I don't know why someone would do it. I'm going to guess attention. She may not have any intentions of going to see any of these people or make anything from them. They may just be friends. This might be her way of making online friends instead of going to a forum, or chat room on Yahoo!.

Do you know what she says in the paragraphs? Does she just discribe herself in the paragraphs? Or talk about very personal things ;) (if she does do this I would be worried)? Does she talk on the phone with them (that you know of)? etc etc.

I personally would be suspicious because a lot of people do stupid things like that. And because I am a worrier, I would. But I wouldn't go nuts on her. Just ask. If she takes it the wrong way, I'm positive theres a girl out there like her that doesnt do this sort of thing. If she doesn't have something to hide, I'm sure she'll be fine with asking.
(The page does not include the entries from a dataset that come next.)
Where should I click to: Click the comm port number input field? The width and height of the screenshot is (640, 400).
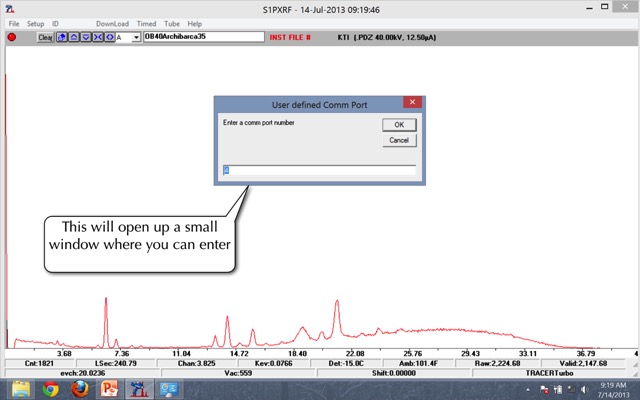[x=319, y=170]
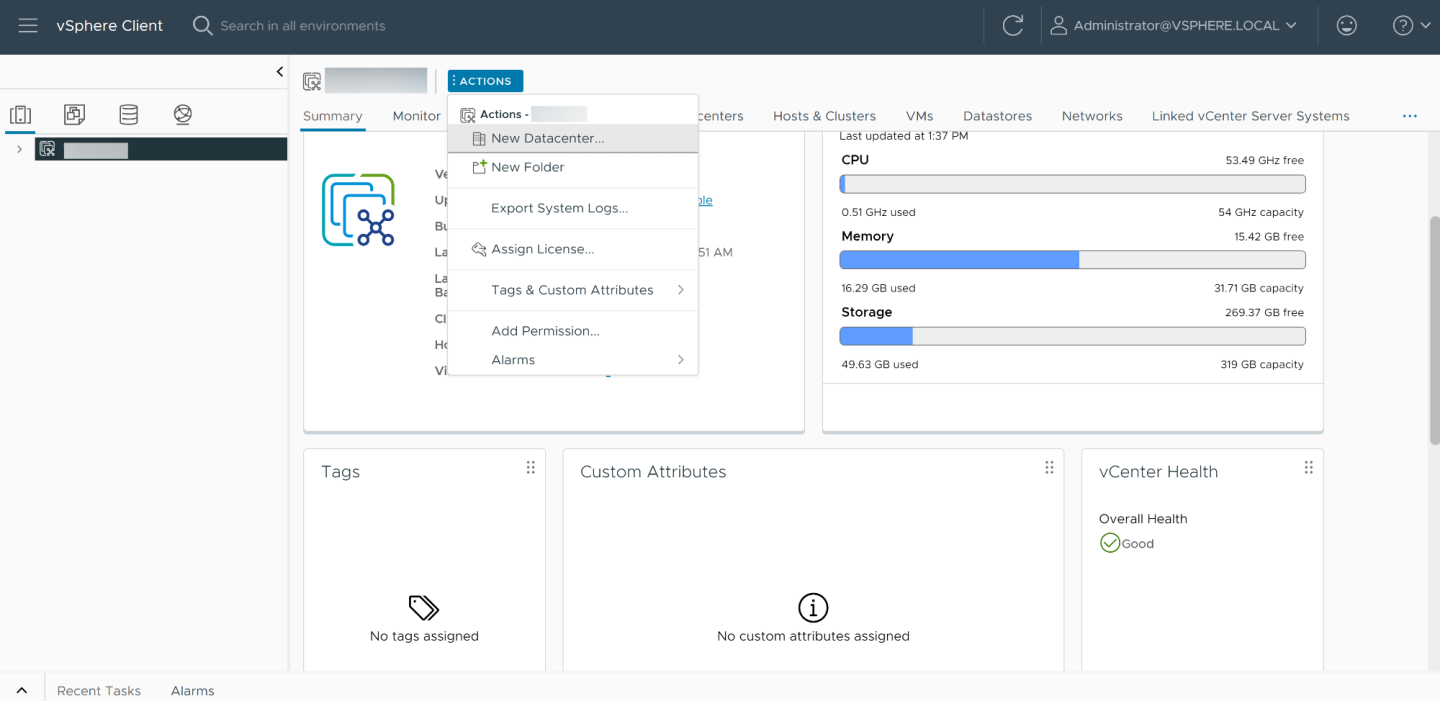The image size is (1440, 701).
Task: Click the smiley feedback icon
Action: tap(1347, 26)
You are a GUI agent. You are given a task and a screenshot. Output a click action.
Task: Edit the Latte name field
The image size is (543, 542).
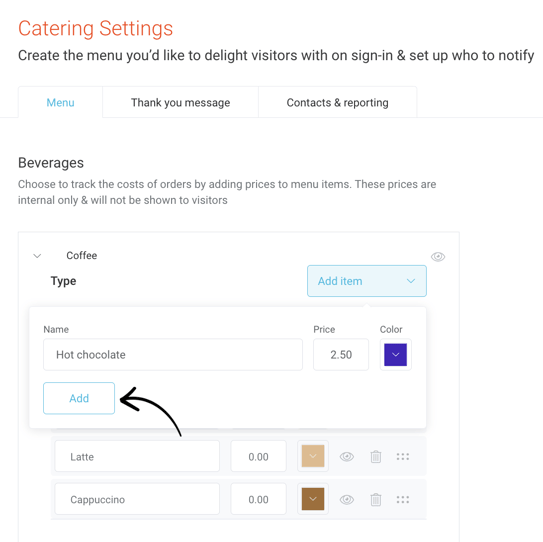[x=137, y=456]
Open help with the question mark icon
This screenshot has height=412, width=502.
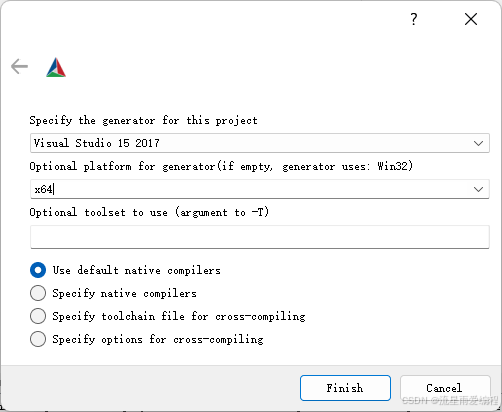[x=414, y=19]
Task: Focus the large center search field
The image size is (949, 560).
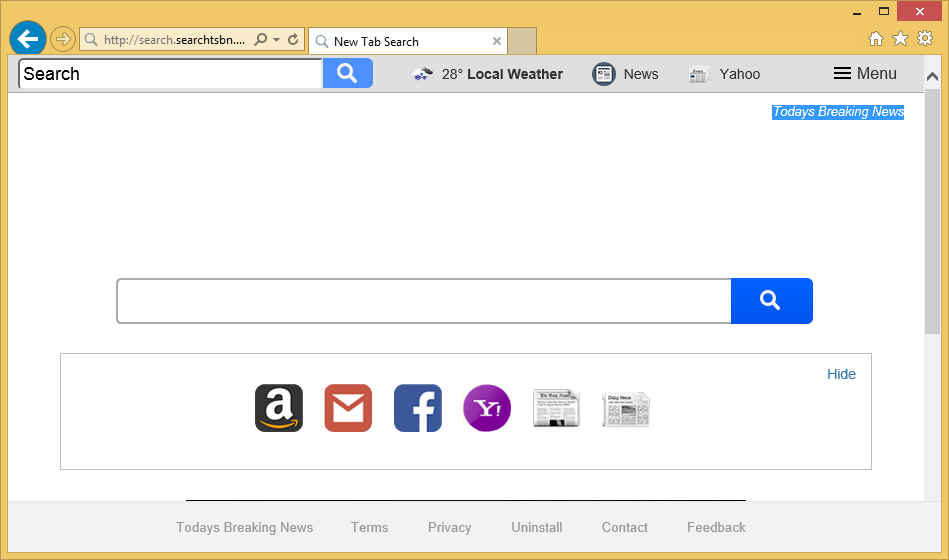Action: pyautogui.click(x=424, y=301)
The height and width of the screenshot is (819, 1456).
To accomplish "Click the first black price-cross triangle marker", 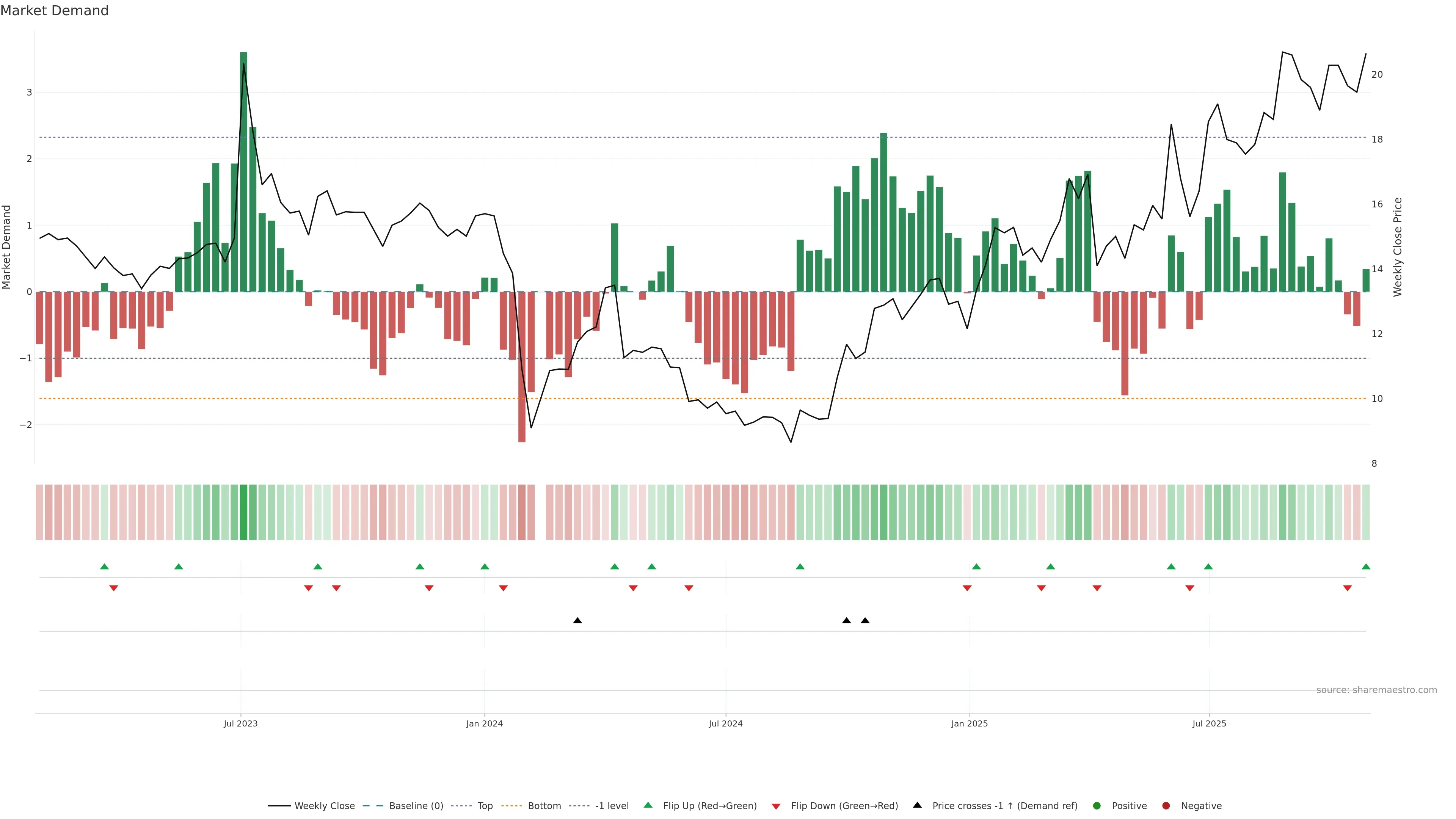I will 577,621.
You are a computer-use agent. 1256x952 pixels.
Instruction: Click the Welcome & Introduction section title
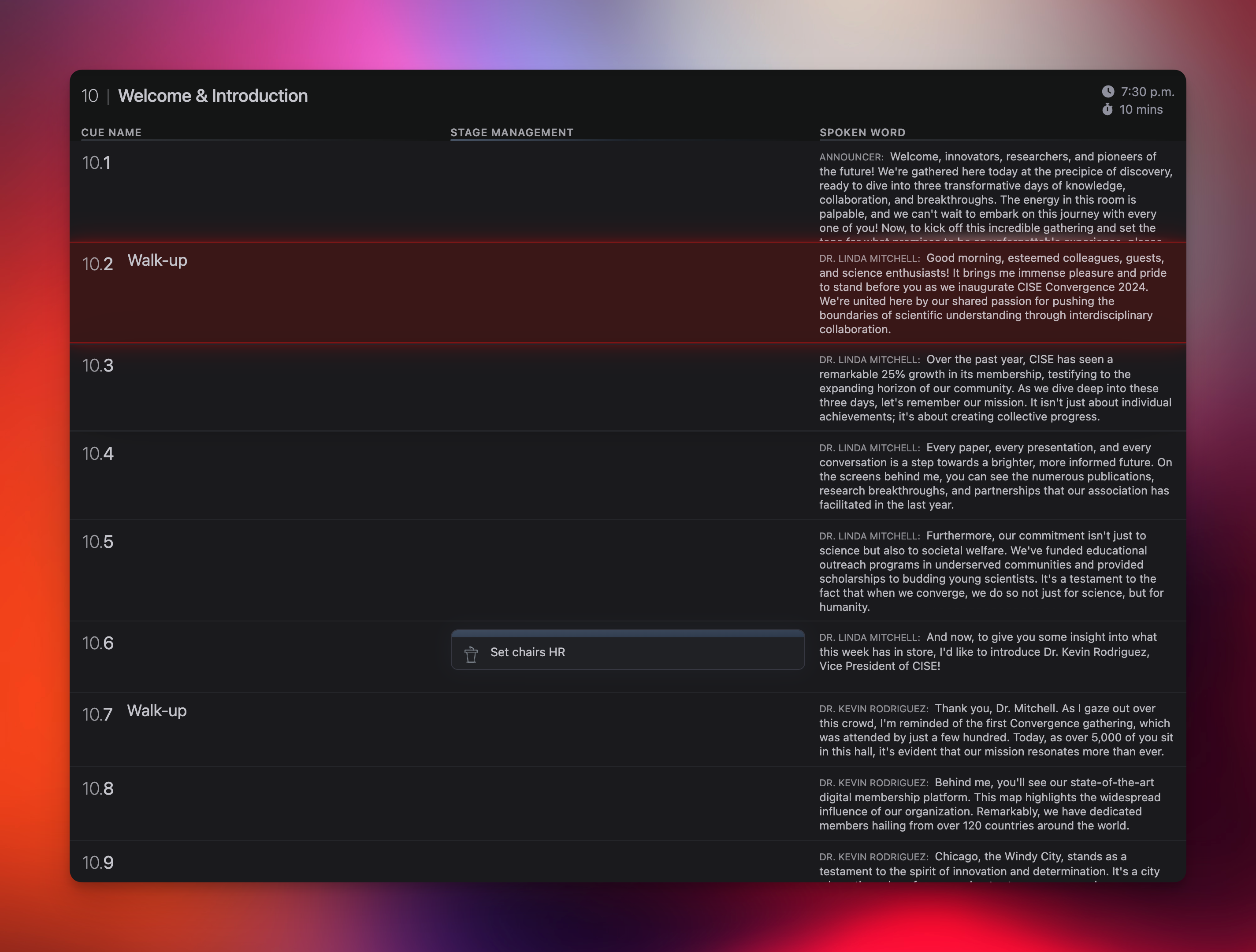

Again, this is just me. I am a worrier because i've bene burned before and have burned others etc etc.
 
there is actualy no information on her account other then the city she lives in and that she is a female seeking male
 
I'd definitely confront her but as others have said, wait til she gets home if you can. I'm not familiar with that site but I wonder if she has control over taking down her photo. If she does, then if she was no longer using the site as a way to meet people she should've taken down the photo, too. (not just the description). The purpose of those sites is to meet people to date. If she's in a committed relationship with you then she should NOT be using that site. If she's doing it for attention (not dates) then she could always post her pics elsewhere. Have her come her and Matt and Vonn will drool all over her! :wink:

That's a tough one, Skyeg!
Goodluck!
 
i couldn't stop myself..i just talked to her on the phone and i asked her... she said she had joined it a while ago(before we met) and had just kind of forgotten about it. they resently had emailed her so she went on it and was unable to find a way to cancel the account so she just removed all the information and picture, and that was the first time she been on it in almost 2 years. i beleve her. i felt bad because she cryed and thought i was angry with her. well everythign is good and ill be able to sleep tonight. thank you all for the advice....even though i didnt take most of it.
 
I'm glad everything is alright. It’s too bad that she was crying, but I can understand that she was probably scared. Anyway I'm sure flowers and dinner would make her feel much better once she gets home.